06. May 2013 · Comments Off on The Dancing Monk · Categories: N. Grail School Year

Dancing MonkSt. Francis Dancing on Water, monument by Monika Kaden. Photo by Christine Walters Paintner Ph.D.

 

His name is Dom Ermin Vitry, OSB, a Belgian monk of the Order of Saint Benedict.

He is supple and leaps around as he demonstrates the rhythms of Gregorian Chant.    He calls it eurhythmics.

He sings

Ad te levavi animam meam

To you I lift up my soul

Reach up, reach up your arms, your whole body!  Reach up with your whole soul, reach reach!  He lifts his arms together, left to right in a sweeping gesture.

Deus meus in te confido

My God in you I trust

Dance, dance!  Father Vitry has wings on his feet.

We follow him.   It is like nothing I have ever done.

Very soon, a star emerges.  Her name is Cele.  She is a teen.  She is tall and blonde and moves as though she is an angel and this dancing was made for her.   She just looks like one of us when she is not dancing.

But dancing is not Father Vitry’s real objective.  He is here to find conductors.   He is making us dance by way of teaching us his way of conducting Gregorian Chant.   He tries to show us how to get the energy from the music into our hand and wrist.

After a few sessions, we are asked to perform, one at a time, so that he can pick the ones who will undergo further training.

We take turns, and after each one there is polite applause from the group.

Almost the last to conduct is Thonda.  She is the daughter of a chief in Africa, educated at a missionary university.   When she has the whole dining room singing

Imbube Imbube Imbube,

and our voices sounding like drums, her beautiful singing soars over the beat.   She brings down the house every time.

Thonda conducts the chant in a natural rhythmic way.  This is followed by a thunderous applause.  However, we all know that the way she conducts has nothing of what Father Vitry tried to teach us.

After Father Vitry leaves the room followed by staffers and also Thonda, Leitha holds us back.  Then she lets us have it.  She says that what we did to Thonda was unacceptable and insulting.

The chant isn’t Imbube.   It is a different kind of rhythm, generated from the meaning of the text.   We know that Thonda did not grasp what Father taught, but that is okay.  Very few of us, maybe two or three, will be chosen to be conductors.   If we had given Thonda the polite applause everyone else got, that would have been fine.

Instead we gave her this thunderous applause everyone knows was false.  It is condescending.  It is never to happen again.

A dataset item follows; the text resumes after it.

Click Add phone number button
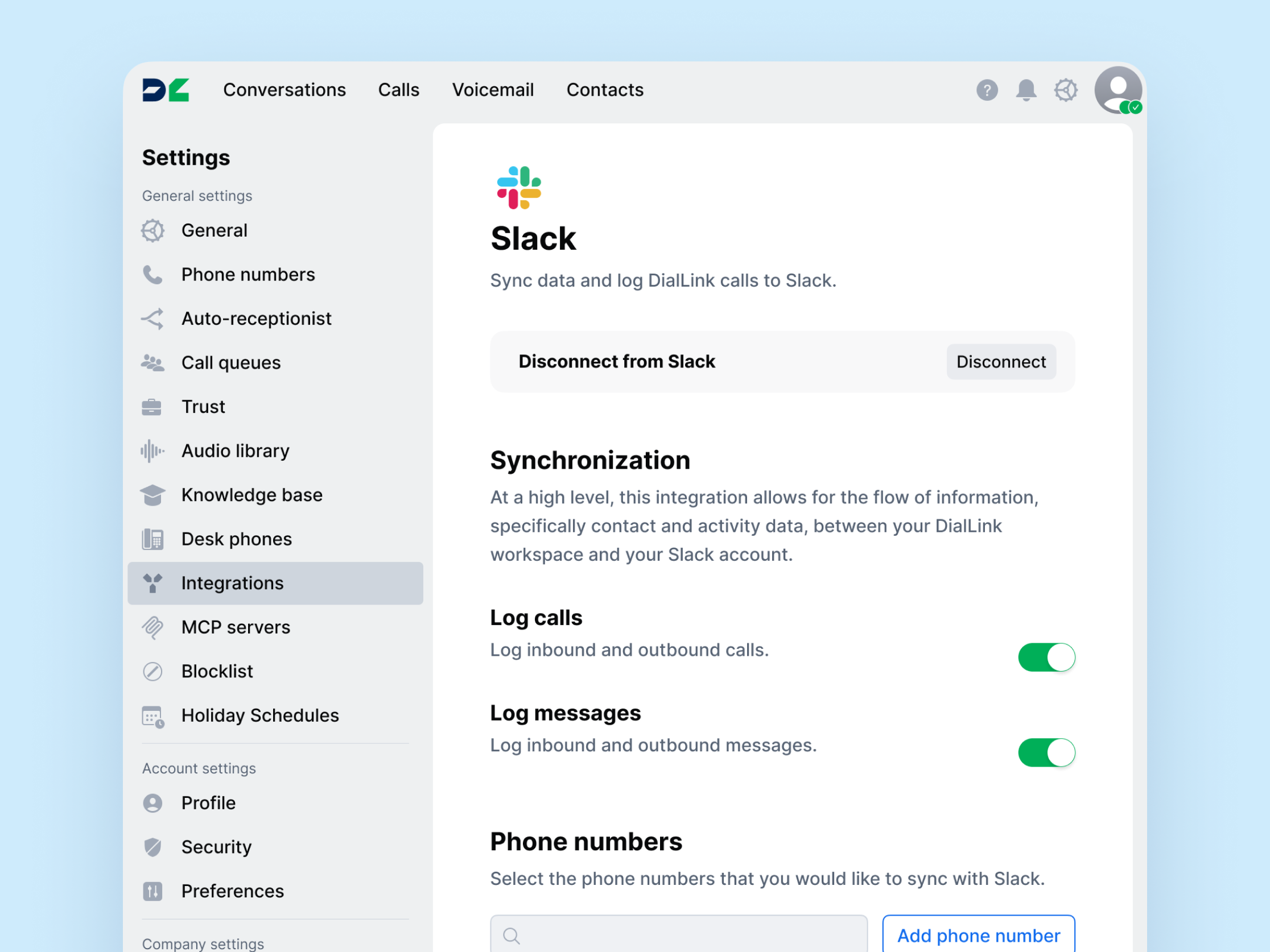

For the first time, I respect Leitha’s scolding.  I did not expect her to make a perceptive distinction like that.

I am used to some of that leveling out that the nuns do.   Not getting awards and credit for what I do, stings a little, but it doesn’t change anything in the long run.

I would really feel insulted and condescended to if I am given an award or credit that I know they think I don’t deserve or worse still, belongs to someone else.

I just never expected anyone here to think like me.  I was used to my teachers saying, after they ask a question that required some thought:

Everyone think, except Doreen.

Everyone just took that for granted.  Nobody wanted to see me suspended from school again for insolence.